Return exactly, with nothing added, the lines from the one that contains "Given: Click the" through the end of the listing below, pictures excluded.

########################################

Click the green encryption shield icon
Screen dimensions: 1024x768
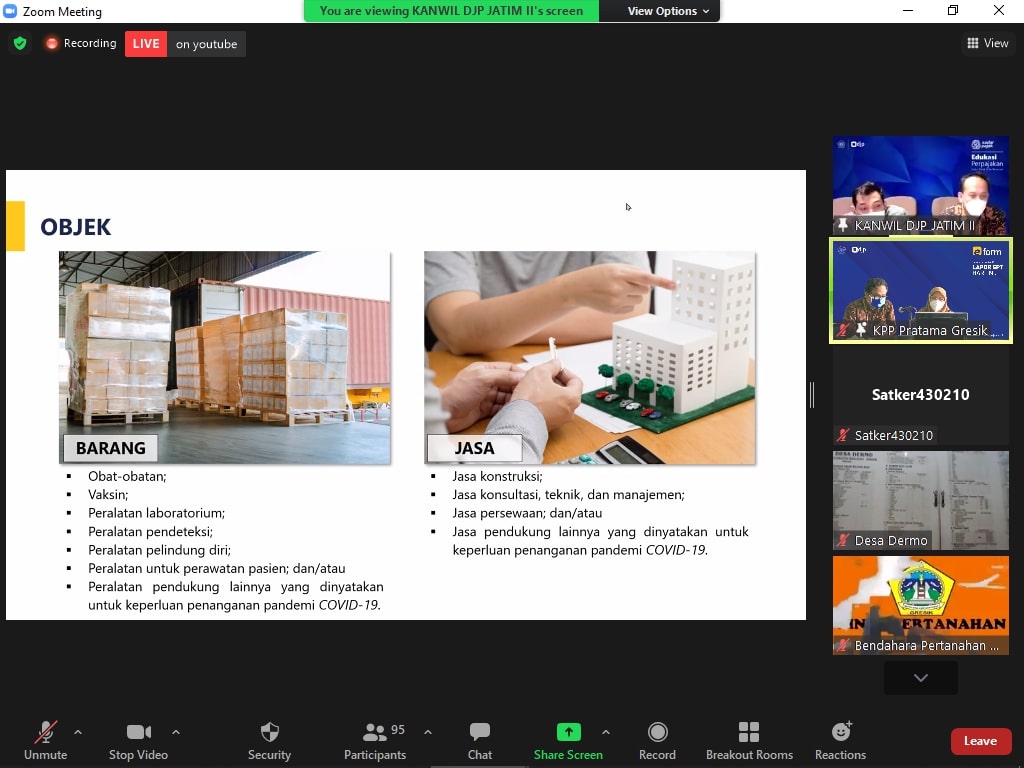click(20, 44)
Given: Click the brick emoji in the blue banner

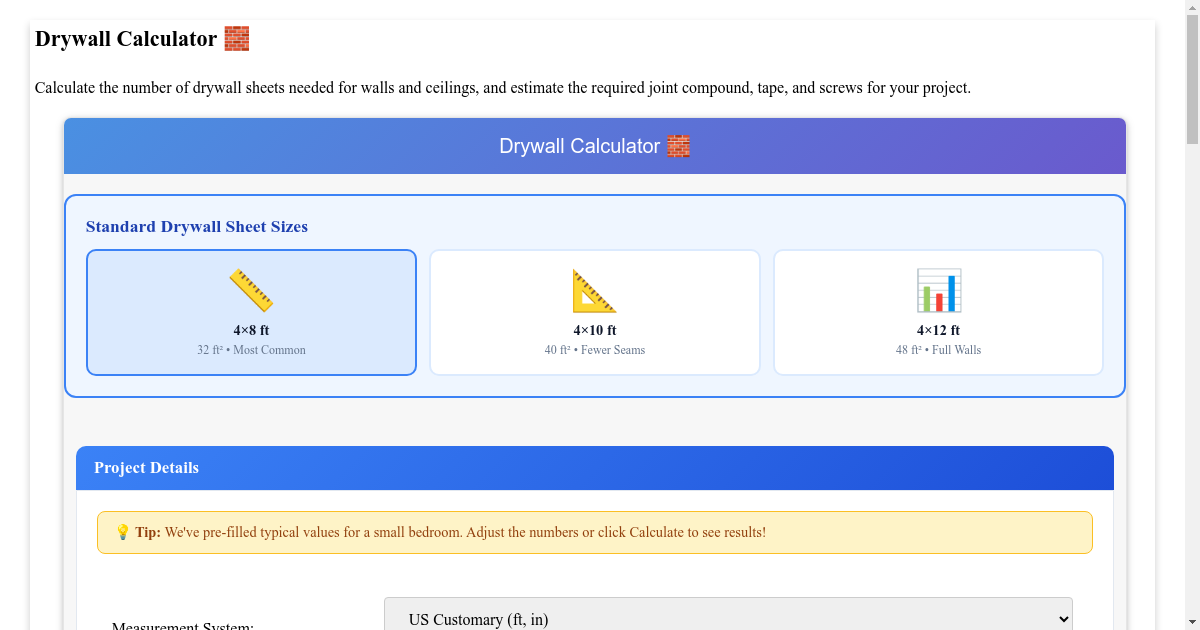Looking at the screenshot, I should [x=678, y=146].

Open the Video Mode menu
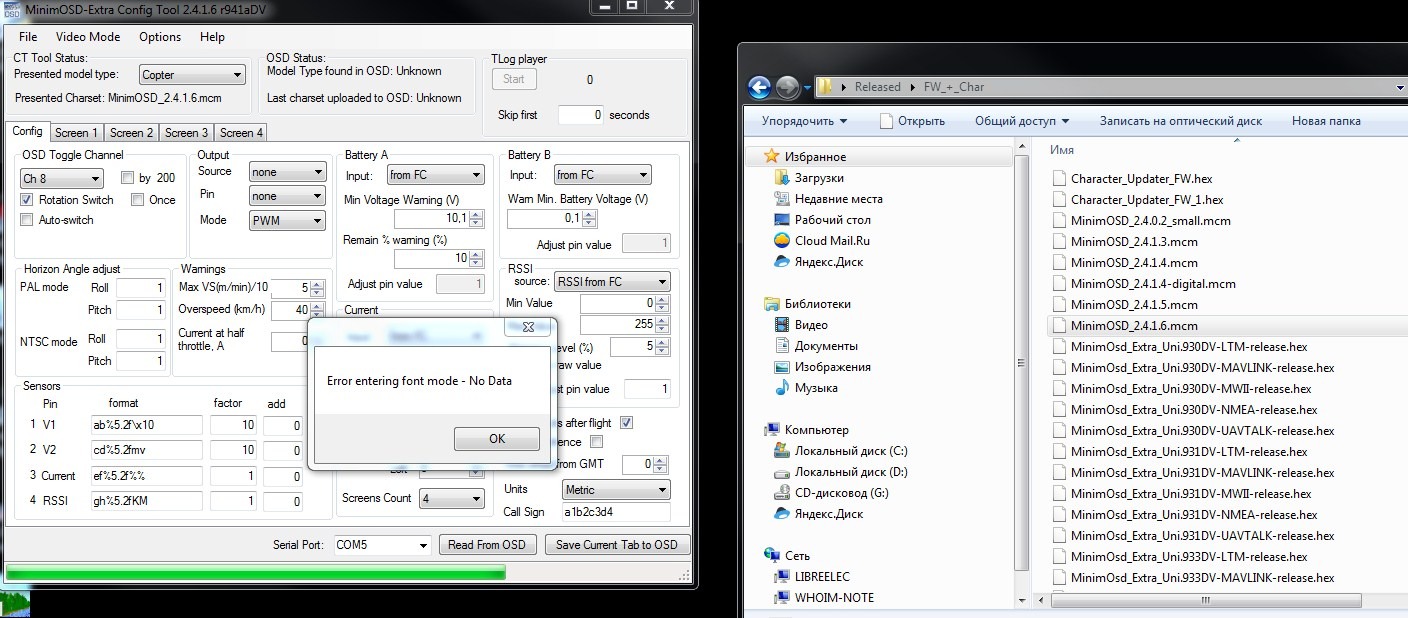click(87, 37)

########################################

EXERCISE OUTPUT
Given: Click the brick emoji in the blue banner

Looking at the screenshot, I should [x=678, y=146].

Open the Video Mode menu
click(87, 37)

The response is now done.